Description of the task.
The data beneath this task is to be duplicated exactly, in its entirety.

Entries supplied.
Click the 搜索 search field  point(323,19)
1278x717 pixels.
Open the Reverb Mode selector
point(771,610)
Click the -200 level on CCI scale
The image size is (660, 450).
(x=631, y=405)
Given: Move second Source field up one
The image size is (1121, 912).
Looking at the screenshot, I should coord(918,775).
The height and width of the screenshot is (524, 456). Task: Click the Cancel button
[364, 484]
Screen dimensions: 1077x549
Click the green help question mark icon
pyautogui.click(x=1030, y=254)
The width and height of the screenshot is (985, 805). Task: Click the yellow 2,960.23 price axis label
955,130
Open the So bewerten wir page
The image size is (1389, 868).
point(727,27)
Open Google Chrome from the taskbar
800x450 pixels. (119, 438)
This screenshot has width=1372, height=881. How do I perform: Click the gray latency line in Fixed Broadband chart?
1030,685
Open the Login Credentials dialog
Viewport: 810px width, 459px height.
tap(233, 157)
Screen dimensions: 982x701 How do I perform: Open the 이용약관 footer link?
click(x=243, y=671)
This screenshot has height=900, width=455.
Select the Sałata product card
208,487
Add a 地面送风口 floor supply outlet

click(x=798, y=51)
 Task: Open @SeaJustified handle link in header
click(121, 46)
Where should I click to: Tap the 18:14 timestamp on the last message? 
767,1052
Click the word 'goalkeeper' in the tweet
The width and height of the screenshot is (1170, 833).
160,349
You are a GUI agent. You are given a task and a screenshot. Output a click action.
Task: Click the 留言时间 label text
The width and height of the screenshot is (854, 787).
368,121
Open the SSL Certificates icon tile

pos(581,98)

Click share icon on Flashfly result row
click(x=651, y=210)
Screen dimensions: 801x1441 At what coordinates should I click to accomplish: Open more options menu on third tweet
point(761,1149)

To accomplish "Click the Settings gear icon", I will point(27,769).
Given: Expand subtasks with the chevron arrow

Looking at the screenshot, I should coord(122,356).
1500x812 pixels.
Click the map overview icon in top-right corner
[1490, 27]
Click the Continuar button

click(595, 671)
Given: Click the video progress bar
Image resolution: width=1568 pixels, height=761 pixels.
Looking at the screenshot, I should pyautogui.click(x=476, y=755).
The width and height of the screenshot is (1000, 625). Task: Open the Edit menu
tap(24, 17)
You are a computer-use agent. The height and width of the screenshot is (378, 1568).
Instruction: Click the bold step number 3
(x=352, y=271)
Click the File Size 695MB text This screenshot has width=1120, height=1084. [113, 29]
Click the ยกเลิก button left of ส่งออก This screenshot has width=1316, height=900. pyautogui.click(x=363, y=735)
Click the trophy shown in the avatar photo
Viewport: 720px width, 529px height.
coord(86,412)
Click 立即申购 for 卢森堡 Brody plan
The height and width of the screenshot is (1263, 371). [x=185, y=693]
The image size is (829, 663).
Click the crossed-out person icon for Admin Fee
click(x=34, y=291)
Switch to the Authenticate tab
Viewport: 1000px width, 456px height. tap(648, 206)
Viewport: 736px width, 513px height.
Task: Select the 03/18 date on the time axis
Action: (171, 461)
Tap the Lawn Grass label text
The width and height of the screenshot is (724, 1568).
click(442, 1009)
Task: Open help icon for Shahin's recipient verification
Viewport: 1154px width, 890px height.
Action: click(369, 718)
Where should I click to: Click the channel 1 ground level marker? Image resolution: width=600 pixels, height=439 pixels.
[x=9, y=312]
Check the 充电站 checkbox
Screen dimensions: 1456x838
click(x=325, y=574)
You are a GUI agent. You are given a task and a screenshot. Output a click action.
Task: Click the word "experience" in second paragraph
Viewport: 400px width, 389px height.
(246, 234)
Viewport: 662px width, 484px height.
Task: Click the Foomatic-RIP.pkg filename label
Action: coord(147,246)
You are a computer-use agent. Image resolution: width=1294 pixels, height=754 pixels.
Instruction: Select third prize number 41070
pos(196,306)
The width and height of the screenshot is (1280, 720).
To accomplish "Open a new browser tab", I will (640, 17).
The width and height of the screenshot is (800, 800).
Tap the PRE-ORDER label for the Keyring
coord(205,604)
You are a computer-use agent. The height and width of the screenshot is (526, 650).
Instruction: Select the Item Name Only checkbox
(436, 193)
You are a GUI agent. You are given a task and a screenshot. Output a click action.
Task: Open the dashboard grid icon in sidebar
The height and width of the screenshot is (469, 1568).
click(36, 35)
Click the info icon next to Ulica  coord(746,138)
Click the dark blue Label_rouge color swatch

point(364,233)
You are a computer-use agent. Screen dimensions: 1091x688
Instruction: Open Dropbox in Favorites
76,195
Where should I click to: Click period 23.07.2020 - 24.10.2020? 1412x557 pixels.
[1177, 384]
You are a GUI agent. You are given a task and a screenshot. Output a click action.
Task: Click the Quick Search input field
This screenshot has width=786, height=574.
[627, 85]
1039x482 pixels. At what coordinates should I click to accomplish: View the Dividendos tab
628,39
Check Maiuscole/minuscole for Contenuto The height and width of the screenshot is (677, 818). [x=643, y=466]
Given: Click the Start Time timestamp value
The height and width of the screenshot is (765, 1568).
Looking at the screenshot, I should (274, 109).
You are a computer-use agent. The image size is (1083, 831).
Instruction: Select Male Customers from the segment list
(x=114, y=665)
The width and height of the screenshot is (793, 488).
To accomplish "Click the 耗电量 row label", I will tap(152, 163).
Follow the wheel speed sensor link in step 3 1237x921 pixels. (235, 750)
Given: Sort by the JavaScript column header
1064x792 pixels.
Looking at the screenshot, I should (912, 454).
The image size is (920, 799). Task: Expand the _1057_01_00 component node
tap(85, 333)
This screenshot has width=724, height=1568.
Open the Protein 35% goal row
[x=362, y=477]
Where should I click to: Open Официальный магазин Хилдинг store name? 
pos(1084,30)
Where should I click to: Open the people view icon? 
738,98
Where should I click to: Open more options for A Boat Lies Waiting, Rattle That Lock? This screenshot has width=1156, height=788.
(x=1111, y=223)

Answer to the exercise.
Click the 搜索 search field  point(323,19)
1278x717 pixels.
Open the Reverb Mode selector
point(771,610)
Click the -200 level on CCI scale
The image size is (660, 450).
(x=631, y=405)
Given: Move second Source field up one
The image size is (1121, 912).
Looking at the screenshot, I should coord(918,775).
The height and width of the screenshot is (524, 456). Task: Click the Cancel button
[364, 484]
Screen dimensions: 1077x549
Click the green help question mark icon
pyautogui.click(x=1030, y=254)
The width and height of the screenshot is (985, 805). Task: Click the yellow 2,960.23 price axis label
955,130
Open the So bewerten wir page
The image size is (1389, 868).
point(727,27)
Open Google Chrome from the taskbar
800x450 pixels. (119, 438)
This screenshot has width=1372, height=881. How do I perform: Click the gray latency line in Fixed Broadband chart?
1030,685
Open the Login Credentials dialog
Viewport: 810px width, 459px height.
tap(233, 157)
Screen dimensions: 982x701 How do I perform: Open the 이용약관 footer link?
click(x=243, y=671)
This screenshot has height=900, width=455.
Select the Sałata product card
208,487
Add a 地面送风口 floor supply outlet

click(x=798, y=51)
 Task: Open @SeaJustified handle link in header
click(121, 46)
Where should I click to: Tap the 18:14 timestamp on the last message? 
767,1052
Click the word 'goalkeeper' in the tweet
The width and height of the screenshot is (1170, 833).
160,349
You are a GUI agent. You are given a task and a screenshot. Output a click action.
Task: Click the 留言时间 label text
The width and height of the screenshot is (854, 787).
368,121
Open the SSL Certificates icon tile

pos(581,98)

Click share icon on Flashfly result row
click(x=651, y=210)
Screen dimensions: 801x1441 At what coordinates should I click to accomplish: Open more options menu on third tweet
point(761,1149)

To accomplish "Click the Settings gear icon", I will point(27,769).
Given: Expand subtasks with the chevron arrow

Looking at the screenshot, I should coord(122,356).
1500x812 pixels.
Click the map overview icon in top-right corner
[1490, 27]
Click the Continuar button

click(595, 671)
Given: Click the video progress bar
Image resolution: width=1568 pixels, height=761 pixels.
Looking at the screenshot, I should pyautogui.click(x=476, y=755).
The width and height of the screenshot is (1000, 625). Task: Open the Edit menu
tap(24, 17)
You are a computer-use agent. The height and width of the screenshot is (378, 1568).
Instruction: Click the bold step number 3
(x=352, y=271)
Click the File Size 695MB text This screenshot has width=1120, height=1084. [113, 29]
Click the ยกเลิก button left of ส่งออก This screenshot has width=1316, height=900. pyautogui.click(x=363, y=735)
Click the trophy shown in the avatar photo
Viewport: 720px width, 529px height.
coord(86,412)
Click 立即申购 for 卢森堡 Brody plan
The height and width of the screenshot is (1263, 371). [x=185, y=693]
The image size is (829, 663).
Click the crossed-out person icon for Admin Fee
click(x=34, y=291)
Switch to the Authenticate tab
Viewport: 1000px width, 456px height. tap(648, 206)
Viewport: 736px width, 513px height.
Task: Select the 03/18 date on the time axis
Action: (171, 461)
Tap the Lawn Grass label text
The width and height of the screenshot is (724, 1568).
click(442, 1009)
Task: Open help icon for Shahin's recipient verification
Viewport: 1154px width, 890px height.
Action: click(369, 718)
Where should I click to: Click the channel 1 ground level marker? Image resolution: width=600 pixels, height=439 pixels.
[x=9, y=312]
Check the 充电站 checkbox
Screen dimensions: 1456x838
click(x=325, y=574)
You are a GUI agent. You are given a task and a screenshot. Output a click action.
Task: Click the word "experience" in second paragraph
Viewport: 400px width, 389px height.
(246, 234)
Viewport: 662px width, 484px height.
Task: Click the Foomatic-RIP.pkg filename label
Action: coord(147,246)
You are a computer-use agent. Image resolution: width=1294 pixels, height=754 pixels.
Instruction: Select third prize number 41070
pos(196,306)
The width and height of the screenshot is (1280, 720).
To accomplish "Open a new browser tab", I will (640, 17).
The width and height of the screenshot is (800, 800).
Tap the PRE-ORDER label for the Keyring
coord(205,604)
You are a computer-use agent. The height and width of the screenshot is (526, 650).
Instruction: Select the Item Name Only checkbox
(436, 193)
You are a GUI agent. You are given a task and a screenshot. Output a click action.
Task: Open the dashboard grid icon in sidebar
The height and width of the screenshot is (469, 1568).
click(36, 35)
Click the info icon next to Ulica  coord(746,138)
Click the dark blue Label_rouge color swatch

point(364,233)
You are a computer-use agent. Screen dimensions: 1091x688
Instruction: Open Dropbox in Favorites
76,195
Where should I click to: Click period 23.07.2020 - 24.10.2020? 1412x557 pixels.
[1177, 384]
You are a GUI agent. You are given a task and a screenshot. Output a click action.
Task: Click the Quick Search input field
This screenshot has width=786, height=574.
[627, 85]
1039x482 pixels. At what coordinates should I click to accomplish: View the Dividendos tab
628,39
Check Maiuscole/minuscole for Contenuto The height and width of the screenshot is (677, 818). [x=643, y=466]
Given: Click the Start Time timestamp value
The height and width of the screenshot is (765, 1568).
Looking at the screenshot, I should (274, 109).
You are a computer-use agent. The image size is (1083, 831).
Instruction: Select Male Customers from the segment list
(x=114, y=665)
The width and height of the screenshot is (793, 488).
To accomplish "Click the 耗电量 row label", I will tap(152, 163).
Follow the wheel speed sensor link in step 3 1237x921 pixels. (235, 750)
Given: Sort by the JavaScript column header
1064x792 pixels.
Looking at the screenshot, I should (912, 454).
The image size is (920, 799). Task: Expand the _1057_01_00 component node
tap(85, 333)
This screenshot has width=724, height=1568.
Open the Protein 35% goal row
[x=362, y=477]
Where should I click to: Open Официальный магазин Хилдинг store name? 
pos(1084,30)
Where should I click to: Open the people view icon? 
738,98
Where should I click to: Open more options for A Boat Lies Waiting, Rattle That Lock? This screenshot has width=1156, height=788.
(x=1111, y=223)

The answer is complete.